Jakarta, Harian Umum - Ketua Mahkamah Agung (MA) Hatta Ali membenarkan bahwa panitera pengganti Pengadilan Negeri Jakarta Selatan, Tarmizi, yang ditangkap KPK merupakan keluarga seorang hakim agung di MA. Namun, Ali menyatakan, Tarmizi akan tetap mempertanggungjawabkan perbuatan pidananya.
"Saya dengar ada, hubungan keluarga dengan salah satu hakim agung, pertanggungjawaban pidana itu kan pertanggungjawaban sendiri" kata Ali, di kantor Komisi Yudisial, Jakarta Pusat, Rabu (23/8/2017).
KPK menetapkan Tarmizi sebagai tersangka. Ia diduga menerima suap sebesar Rp 400 juta dari pengacara Akhmad Zaini, yang diberikan melalui transfer bank. Pemberian pertama dilakukan pada 22 Juni 2017. Saat itu, Akhmad menyetorkan uang ke rekening milik Teddy Junaedi, tenaga honorer pada PN Jaksel.

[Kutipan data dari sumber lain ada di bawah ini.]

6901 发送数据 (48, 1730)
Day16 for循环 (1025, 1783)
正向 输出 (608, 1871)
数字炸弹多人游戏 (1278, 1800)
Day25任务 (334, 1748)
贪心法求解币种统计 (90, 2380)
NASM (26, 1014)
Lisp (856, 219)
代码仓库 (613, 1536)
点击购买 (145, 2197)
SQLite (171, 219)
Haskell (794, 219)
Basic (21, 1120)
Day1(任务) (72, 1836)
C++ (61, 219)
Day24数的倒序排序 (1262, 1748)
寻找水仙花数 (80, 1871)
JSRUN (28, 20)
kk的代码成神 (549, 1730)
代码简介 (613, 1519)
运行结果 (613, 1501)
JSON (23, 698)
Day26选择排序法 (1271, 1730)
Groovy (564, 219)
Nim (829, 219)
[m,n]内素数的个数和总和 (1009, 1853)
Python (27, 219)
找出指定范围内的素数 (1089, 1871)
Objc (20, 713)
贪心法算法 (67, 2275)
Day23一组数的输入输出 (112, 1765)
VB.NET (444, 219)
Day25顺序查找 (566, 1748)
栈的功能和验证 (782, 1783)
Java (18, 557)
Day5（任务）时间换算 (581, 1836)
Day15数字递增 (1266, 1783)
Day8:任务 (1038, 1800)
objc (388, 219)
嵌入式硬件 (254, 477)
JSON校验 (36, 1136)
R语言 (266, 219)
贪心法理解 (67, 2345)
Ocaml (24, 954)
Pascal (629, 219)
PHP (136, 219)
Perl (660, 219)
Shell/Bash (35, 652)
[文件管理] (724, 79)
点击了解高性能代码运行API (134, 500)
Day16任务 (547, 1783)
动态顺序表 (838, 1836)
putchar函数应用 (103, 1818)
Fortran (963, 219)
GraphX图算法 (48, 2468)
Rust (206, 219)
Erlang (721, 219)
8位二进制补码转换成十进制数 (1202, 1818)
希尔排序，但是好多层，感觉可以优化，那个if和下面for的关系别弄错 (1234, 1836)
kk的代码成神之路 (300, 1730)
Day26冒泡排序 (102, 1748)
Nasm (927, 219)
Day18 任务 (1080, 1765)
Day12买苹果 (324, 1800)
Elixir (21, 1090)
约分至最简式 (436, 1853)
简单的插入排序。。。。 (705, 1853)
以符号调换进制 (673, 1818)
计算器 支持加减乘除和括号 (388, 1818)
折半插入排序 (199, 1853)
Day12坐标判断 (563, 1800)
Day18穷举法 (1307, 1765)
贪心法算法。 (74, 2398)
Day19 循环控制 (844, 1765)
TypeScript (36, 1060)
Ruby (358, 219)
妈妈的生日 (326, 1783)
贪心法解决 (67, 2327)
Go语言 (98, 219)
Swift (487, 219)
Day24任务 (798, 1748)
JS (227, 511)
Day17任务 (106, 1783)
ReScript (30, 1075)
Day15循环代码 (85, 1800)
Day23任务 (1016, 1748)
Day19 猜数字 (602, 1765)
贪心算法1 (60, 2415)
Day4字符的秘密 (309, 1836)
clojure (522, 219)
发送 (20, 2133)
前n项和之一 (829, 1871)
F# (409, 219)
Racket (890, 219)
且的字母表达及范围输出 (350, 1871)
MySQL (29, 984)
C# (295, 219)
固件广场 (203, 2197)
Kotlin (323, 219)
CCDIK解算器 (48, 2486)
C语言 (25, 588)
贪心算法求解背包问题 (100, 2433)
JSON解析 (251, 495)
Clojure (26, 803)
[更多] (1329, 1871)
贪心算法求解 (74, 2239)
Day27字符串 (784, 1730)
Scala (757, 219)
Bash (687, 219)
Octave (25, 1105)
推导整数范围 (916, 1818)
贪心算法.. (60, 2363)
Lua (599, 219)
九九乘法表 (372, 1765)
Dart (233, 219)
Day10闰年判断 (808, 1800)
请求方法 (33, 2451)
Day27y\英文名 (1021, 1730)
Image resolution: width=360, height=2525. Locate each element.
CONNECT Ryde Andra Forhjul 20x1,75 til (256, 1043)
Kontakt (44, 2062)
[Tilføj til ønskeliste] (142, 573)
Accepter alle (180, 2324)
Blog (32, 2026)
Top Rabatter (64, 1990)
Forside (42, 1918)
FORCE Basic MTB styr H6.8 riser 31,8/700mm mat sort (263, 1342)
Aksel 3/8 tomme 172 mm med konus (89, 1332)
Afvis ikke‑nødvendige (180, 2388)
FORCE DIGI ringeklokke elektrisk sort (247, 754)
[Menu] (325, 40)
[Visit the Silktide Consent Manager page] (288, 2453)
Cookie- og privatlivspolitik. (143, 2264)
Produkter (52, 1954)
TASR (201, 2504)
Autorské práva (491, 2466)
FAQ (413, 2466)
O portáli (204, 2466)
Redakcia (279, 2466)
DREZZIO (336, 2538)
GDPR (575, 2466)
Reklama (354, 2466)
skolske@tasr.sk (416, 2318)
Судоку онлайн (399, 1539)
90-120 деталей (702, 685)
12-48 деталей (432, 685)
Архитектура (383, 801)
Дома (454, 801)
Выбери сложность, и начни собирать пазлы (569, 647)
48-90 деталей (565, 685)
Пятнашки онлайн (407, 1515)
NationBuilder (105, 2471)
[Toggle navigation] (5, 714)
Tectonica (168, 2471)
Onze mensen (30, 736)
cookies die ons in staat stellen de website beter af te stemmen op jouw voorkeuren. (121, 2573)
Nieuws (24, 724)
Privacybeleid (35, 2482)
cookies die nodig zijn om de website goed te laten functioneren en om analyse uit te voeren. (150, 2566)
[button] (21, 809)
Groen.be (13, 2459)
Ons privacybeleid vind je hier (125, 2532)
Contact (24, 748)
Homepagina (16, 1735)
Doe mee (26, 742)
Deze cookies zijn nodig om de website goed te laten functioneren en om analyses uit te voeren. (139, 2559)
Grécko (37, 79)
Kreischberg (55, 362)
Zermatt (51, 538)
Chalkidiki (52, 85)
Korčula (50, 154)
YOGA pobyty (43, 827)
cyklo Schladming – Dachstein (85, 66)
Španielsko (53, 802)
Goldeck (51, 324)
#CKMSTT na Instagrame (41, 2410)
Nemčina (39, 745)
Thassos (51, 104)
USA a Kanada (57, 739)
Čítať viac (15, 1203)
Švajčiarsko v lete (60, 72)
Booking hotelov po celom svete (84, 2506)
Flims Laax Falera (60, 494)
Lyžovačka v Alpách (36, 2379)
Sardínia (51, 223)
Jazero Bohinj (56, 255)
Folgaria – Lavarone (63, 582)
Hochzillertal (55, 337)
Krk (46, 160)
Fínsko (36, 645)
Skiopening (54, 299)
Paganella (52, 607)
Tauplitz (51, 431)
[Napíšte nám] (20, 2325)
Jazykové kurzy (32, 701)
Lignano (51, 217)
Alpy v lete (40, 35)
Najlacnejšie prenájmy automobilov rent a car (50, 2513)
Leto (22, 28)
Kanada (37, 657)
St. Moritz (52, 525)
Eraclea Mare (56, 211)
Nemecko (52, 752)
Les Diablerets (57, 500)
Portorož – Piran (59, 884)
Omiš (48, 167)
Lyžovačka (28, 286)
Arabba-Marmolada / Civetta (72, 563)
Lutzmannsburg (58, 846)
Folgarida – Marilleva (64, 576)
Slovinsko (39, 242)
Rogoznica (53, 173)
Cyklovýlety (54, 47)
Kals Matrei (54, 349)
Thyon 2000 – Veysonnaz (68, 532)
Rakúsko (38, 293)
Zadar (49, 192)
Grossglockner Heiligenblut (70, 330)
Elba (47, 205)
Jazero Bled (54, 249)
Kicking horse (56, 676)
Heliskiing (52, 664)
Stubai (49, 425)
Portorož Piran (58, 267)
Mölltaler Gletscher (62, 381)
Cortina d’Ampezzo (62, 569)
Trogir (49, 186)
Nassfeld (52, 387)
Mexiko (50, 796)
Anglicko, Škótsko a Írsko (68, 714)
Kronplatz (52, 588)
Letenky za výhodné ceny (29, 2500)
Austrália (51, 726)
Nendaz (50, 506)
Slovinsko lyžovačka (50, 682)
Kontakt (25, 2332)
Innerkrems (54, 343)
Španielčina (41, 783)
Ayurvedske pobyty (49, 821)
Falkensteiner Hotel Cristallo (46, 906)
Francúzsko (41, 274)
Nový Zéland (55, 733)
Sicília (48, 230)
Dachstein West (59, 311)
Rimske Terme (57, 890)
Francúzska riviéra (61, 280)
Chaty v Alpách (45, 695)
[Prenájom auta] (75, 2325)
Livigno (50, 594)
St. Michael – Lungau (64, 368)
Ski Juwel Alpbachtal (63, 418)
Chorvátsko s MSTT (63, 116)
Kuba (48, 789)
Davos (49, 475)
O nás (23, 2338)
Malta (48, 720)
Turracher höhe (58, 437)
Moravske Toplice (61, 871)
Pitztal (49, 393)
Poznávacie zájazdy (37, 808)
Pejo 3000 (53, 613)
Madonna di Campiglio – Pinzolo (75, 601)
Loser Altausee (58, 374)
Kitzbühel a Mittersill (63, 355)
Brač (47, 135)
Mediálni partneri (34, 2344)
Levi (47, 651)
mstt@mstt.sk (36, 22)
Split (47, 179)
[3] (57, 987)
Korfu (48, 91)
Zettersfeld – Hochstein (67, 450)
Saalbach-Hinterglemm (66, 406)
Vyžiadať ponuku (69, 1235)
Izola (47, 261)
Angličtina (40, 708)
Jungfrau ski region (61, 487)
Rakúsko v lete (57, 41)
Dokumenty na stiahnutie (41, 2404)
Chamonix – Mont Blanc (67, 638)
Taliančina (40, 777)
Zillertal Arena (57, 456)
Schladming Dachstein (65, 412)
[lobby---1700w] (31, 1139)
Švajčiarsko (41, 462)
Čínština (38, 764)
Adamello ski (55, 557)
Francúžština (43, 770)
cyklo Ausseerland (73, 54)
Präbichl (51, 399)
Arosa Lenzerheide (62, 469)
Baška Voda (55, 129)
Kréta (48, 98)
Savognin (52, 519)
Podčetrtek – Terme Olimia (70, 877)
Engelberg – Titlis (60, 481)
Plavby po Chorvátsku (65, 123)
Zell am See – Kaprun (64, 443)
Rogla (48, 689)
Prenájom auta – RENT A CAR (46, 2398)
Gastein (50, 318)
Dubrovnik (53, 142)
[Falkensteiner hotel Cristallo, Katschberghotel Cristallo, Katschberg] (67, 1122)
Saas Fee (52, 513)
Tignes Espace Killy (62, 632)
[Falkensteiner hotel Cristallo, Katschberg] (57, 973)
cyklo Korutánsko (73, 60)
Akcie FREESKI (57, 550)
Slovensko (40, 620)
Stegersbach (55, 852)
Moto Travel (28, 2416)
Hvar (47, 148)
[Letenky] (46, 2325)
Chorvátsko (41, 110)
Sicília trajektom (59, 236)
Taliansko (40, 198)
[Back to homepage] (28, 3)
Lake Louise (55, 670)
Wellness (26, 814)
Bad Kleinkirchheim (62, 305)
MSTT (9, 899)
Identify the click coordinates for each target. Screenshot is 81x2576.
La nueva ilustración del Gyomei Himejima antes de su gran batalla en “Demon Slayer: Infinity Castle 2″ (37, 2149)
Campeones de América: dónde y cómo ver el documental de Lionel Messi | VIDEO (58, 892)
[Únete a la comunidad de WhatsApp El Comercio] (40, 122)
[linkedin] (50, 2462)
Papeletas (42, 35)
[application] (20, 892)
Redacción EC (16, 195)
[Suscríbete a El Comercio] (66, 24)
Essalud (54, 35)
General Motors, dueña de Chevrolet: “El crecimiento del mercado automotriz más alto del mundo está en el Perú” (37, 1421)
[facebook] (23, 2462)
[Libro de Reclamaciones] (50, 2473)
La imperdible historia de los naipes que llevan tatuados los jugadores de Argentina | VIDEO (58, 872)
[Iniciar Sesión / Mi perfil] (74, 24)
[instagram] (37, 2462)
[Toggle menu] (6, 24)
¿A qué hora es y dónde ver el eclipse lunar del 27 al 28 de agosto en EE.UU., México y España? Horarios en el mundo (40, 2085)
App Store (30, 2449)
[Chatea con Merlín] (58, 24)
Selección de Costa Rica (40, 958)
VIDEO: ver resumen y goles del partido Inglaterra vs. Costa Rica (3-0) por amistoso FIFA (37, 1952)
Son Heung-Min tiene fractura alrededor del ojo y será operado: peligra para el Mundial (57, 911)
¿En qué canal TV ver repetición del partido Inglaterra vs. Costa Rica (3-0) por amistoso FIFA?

Kemudian, pemberian selanjutnya dilakukan pada 16 Agustus 2017, sebesar Rp 100 juta. Dalam bukti penyetoran, uang itu disebut sebagai DP pembayaran tanah. Selanjutnya, Akhmad kembali menyetorkan uang Rp 300 juta pada 21 Agustus 2017. Dalam bukti pengiriman, uang tersebut dicatat sebagai pelunasan pembelian tanah.
"Dalam OTT, KPK mengamankan bukti pemindahan dana antar rekening BCA milik AKZ ke rekening milik TJ, Sehingga total pemberian seluruhnya Rp 425 juta" kata Ketua KPK Agus Rahardjo, dalam jumpa pers di Gedung KPK, Jakarta, Selasa (22/8/2017).
Menurut Agus, uang yang diberikan kepada Tarmizi diduga untuk menolak gugatan perdata yang diajukan Eastern Jason Fabrication Service Pte Ltd terhadap PT Aqua Marine Divindo Inspection. Dalam perkara tersebut, Eastern Jason mengalami kerugian dan menuntut PT Aqua Marine membayar ganti rugi 7,6 juta dollar AS dan 131.000 dollar Singapura. Dalam perkara tersebut, Akhmadi menjadi penasehat hukum PT Aqua Marine Divindo Inspection.
Ketua MA Terima Kasih ke KPK
Ketua Mahkamah Agung Hatta Ali menyatakan panitera pengganti yang terkena operasi tangkap tangan (OTT) Komisi Pemberantasan Korupsi telah diberhentikan sementara. Ali berterima kasih kepada KPK karena kejadian ini, yang dinilai telah menertibkan badan peradilan.
MA dengan KPK, menurut dia, sudah punya koordinasi yang baik. Menurut Ali, pengawasan MA terhadap panitera terus berjalan. Meski demikian, dia mengakui ada keterbatasan, misalnya soal penyadapan.
"Jadi memang tujuan kami bagaimana caranya peradilan itu bersih, Oleh karena itu, perlu koordinasi dengan KPK. KPK punya alat penyadapan, kita tidak punya. Sehingga kita perlu koordinasi dengan KPK yang punya alat penyadapan," ujar Ali.